I like this better, too! If there is any way to work a sentence about your mother into the first few sentences, that would be even better, I think. Because, although it's unusual enough that you're traveling the world in a year, it makes it even more unusual if you can work an evil mother into the mix

I'm thinking something along the lines of,"everything I'd been dreaming of for years--ever since I knew about dreams. When my mother kicked me out at age fourteen, she only made me work harder to achieve it."
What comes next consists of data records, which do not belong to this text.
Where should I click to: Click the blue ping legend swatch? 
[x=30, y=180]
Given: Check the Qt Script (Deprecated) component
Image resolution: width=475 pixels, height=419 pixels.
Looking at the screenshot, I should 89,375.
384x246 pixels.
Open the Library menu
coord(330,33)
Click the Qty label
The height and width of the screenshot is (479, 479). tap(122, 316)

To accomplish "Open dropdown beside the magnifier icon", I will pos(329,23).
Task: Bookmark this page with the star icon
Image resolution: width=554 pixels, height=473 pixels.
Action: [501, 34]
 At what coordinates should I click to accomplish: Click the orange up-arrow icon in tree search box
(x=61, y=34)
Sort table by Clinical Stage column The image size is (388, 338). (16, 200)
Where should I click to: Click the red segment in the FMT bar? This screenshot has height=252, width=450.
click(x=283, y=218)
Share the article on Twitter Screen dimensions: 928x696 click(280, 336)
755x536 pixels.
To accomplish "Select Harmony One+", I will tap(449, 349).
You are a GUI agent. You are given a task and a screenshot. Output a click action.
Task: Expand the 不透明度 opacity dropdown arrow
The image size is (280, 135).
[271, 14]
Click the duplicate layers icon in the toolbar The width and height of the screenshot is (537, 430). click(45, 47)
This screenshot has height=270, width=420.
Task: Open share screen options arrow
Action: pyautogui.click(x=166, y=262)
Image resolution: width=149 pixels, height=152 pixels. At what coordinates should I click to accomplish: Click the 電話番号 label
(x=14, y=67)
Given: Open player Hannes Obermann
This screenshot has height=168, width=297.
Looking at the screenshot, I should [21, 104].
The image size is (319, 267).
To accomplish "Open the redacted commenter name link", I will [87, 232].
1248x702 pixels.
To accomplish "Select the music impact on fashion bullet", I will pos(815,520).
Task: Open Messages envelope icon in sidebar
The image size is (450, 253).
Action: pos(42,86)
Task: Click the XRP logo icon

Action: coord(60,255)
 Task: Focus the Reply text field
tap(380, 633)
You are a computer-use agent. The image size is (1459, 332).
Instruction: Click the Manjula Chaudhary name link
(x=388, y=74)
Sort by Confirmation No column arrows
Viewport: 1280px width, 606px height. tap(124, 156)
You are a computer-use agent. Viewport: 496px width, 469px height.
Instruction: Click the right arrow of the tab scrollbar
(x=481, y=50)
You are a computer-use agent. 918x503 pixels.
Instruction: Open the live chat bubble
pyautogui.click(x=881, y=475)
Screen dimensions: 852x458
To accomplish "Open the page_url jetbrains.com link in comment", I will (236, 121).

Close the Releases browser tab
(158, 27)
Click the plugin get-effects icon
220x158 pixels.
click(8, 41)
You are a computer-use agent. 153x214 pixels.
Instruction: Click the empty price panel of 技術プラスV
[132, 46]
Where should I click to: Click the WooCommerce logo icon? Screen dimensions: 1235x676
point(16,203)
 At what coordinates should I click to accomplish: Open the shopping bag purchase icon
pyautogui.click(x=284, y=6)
That morning I had gone went to the credit union as soon as it opened. I withdrew exactly $2,790 in cash. Then I put the envelopes (so much cash required two envelopes) in my backpack and boarded the bus to head across town to my travel agent. It was the beginning of everything, everything I’d been planning for months, everything I’d been dreaming of for years. [Personally, I'd put an em-dash here instead of a period.] Ever since I knew about dreams. I looked out the window. [period or semicolon] I’d never seen sunlight so sparkly; [semicolon] the sky was a blue that you just wanted to swim in. I left the travel agent’s home office that day with a book of tickets: Denver to Los Angeles to Tokyo to Auckland to Sydney to Bangkok to Delhi to Istanbul, then I would train to Bucharest, where I would pick up my flight path to Cairo to Accra to London to Barbuda, Antigua in the Caribbean to Lima (via Miami) and finally back to Colorado, one year later. I had jobs and volunteer gigs set up along the way and had meticulously planned my budget to stay within the total of $8,100 I had saved. I’d even created mini guidebooks for each destination based on my research, completed for my senior project to graduate high school, with phrasebooks for each new language I would encounter.